Because part of my funding for the EuroParl interpreter research came from anthropology, there’s been a big push to do ethnography. I’ve really only collected discourse at this stage, which I will look at through a critical discourse lens because I’m interested in language hierarchies and linguistic inequality. There is plenty of evidence of these things in EuroParl interpreters’ talk about their work and working conditions. Rather than deduction (coming up with an hypothesis based on theory) or induction (making what I find fit some theory), abduction is about invention. It requires applying imagination to generate theory, to come up with categories based on the combination of characteristics discovered (the expected and the unexpected). My next task is to distinguish between what Agar calls rich points (the surprises) and those things that meshed with my expectations.
The piece on abduction linked above focuses on the element of surprise in epismetic production.
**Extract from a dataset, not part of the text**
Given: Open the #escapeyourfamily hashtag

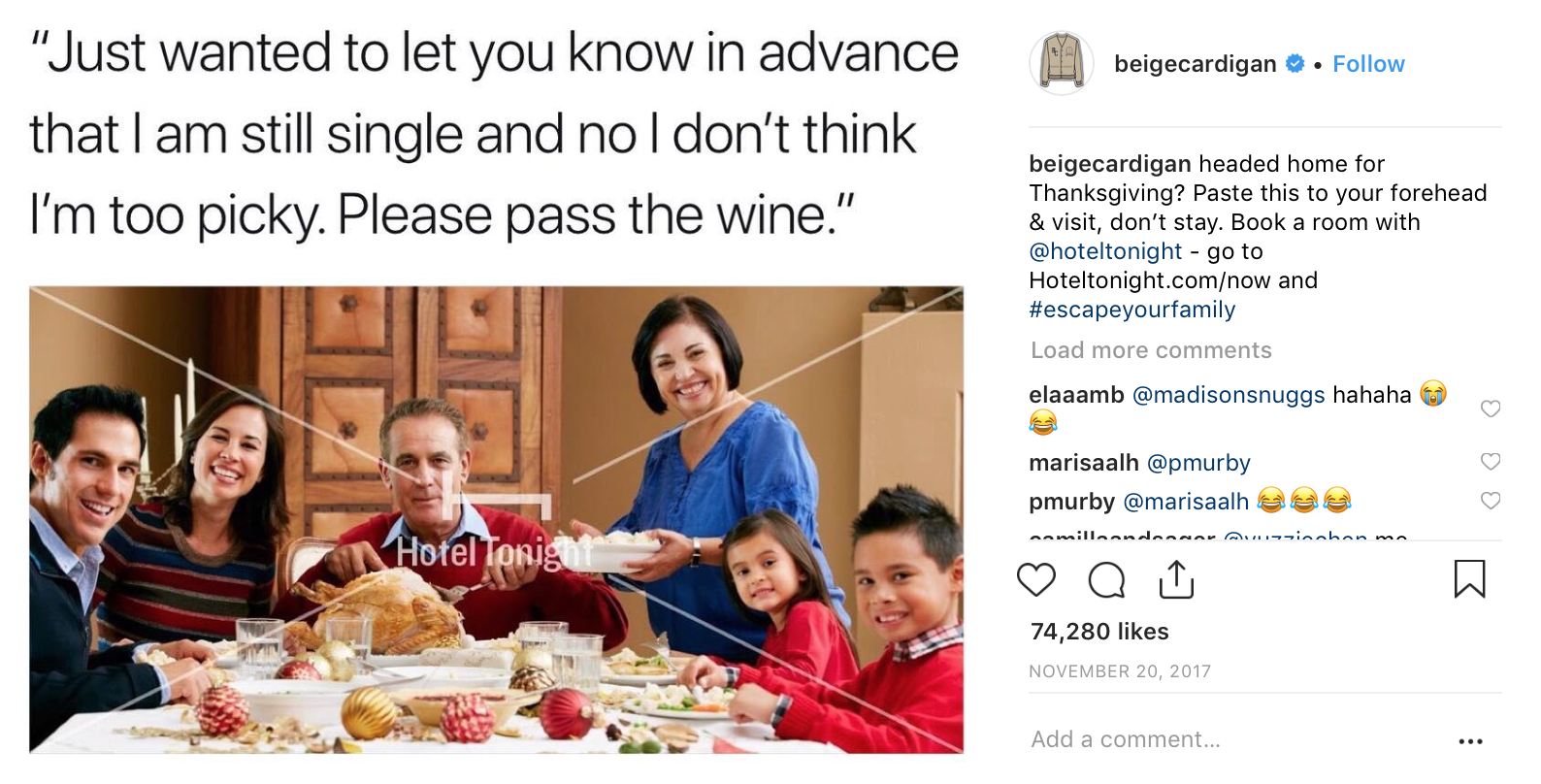Looking at the screenshot, I should point(1132,310).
Peirce formulated this into a logic equation:
The surprising fact, C, is observed.
But if A were true, C would be a matter of course.
Hence, there is reason to suspect that A is true.
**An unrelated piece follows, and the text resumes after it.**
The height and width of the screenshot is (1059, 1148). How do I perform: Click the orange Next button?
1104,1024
The inventive, imaginative part of this formulation is coming up with A. What A could be possible that consistently explains C? This is the generation of hypotheses, which can be evaluated for their potential utility on the basis of being “explanatory, testable, and economic.” As a (phenonmenological?) process, abduction occurs “as a flash” and has two elements: intuitive and rational (Anderson 1986; critiqued). It is apparently a big concept in artificial intelligence.
“In Peirce’s epistemology, thought is a dynamic process, essentially an action between two states of mind: doubt and belief.” In this view, “belief is a habit, doubt is its privation” and the term “knowledge” does not come into play. Atocha Aliseda, the author of all these quotes (unless otherwise credited), says Peirce argued that “genuine doubt is necessary to break up a habit” and doubt is generated by the experience of surprise. I’d say surprise doesn’t always lead to doubt (which might be unfortunate), and I wonder what other triggers might instigate doubt? Surprise may be a blanket term for a continuum of bio-emotional responses…nausea, sweating, insecurity, puzzlement, etc. Aliseda discusses Peirce’s two varieties of (what she calls) abductive triggers: novelty and anomaly.